Leserbrief

Neues von der Post

Dass hierzulande Briefe verspätet zugestellt werden, Sendungen verschwinden etc. ist immer wieder nachzulesen. Wenn man - so wie ich - 100 Euro pro Jahr für ein Postfach bezahlt, sollte man annehmen, dass die Sendungen auch dorthin zugestellt werden. Weit gefehlt, immer wieder finde ich einen prall gefüllten Hausbriefkasten vor, Reklamationen, auch schriftliche, werden ignoriert, Ausreden sind an der Tagesordnung. Jüngstes Highlight: Ein Schreiben meiner Bank wurde dem hiesigen Bezirksgericht zugestellt, meinen Nachforschungen zufolge nicht zum ersten Mal.
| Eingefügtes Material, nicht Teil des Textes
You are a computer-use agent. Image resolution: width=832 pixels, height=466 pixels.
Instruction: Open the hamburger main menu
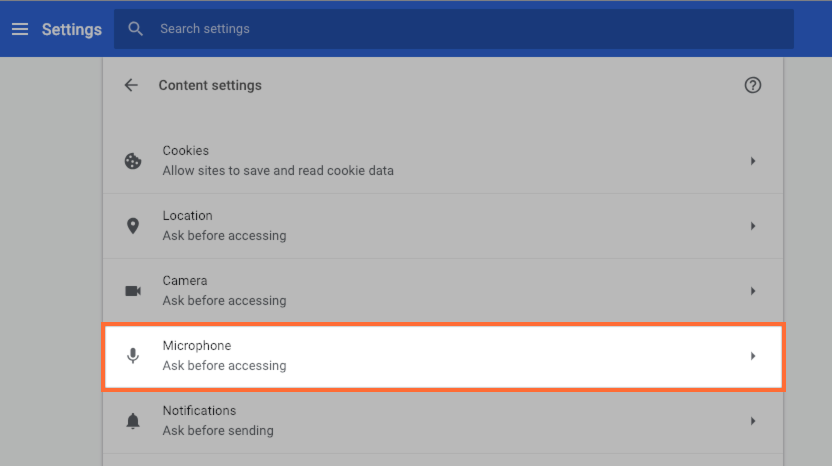20,29
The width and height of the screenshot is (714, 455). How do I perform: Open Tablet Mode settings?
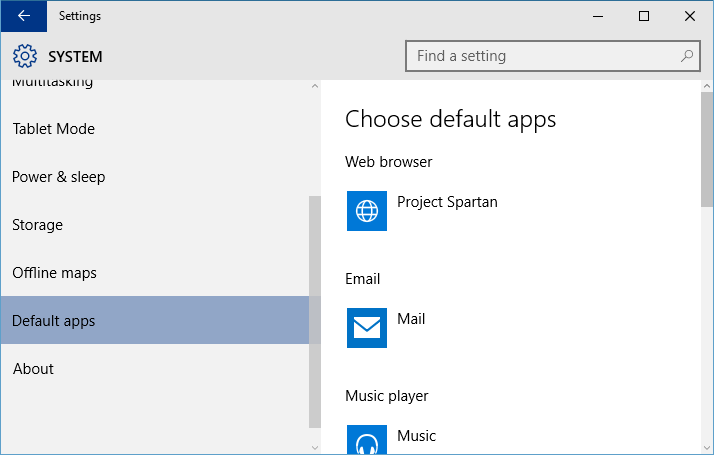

Wohlgemerkt: Alles korrekt an mich adressiert, keine Namensgleichheit, völlig andere Adresse. Ich weiß schon, beim Arbeiten passieren Fehler, das ist nur menschlich. Eine derartige Häufung von andauernden Fehlleistungen gibt allerdings zu denken. Wer des Lesens mächtig ist, ist nicht nur im Vorteil, sondern sollte auch in der Lage sein, Briefe korrekt zuzustellen. Der Werbeslogan "Wenn's wirklich wichtig ist, dann mit der Post" liegt sowas von daneben, Tatsache ist: im Gegenteil!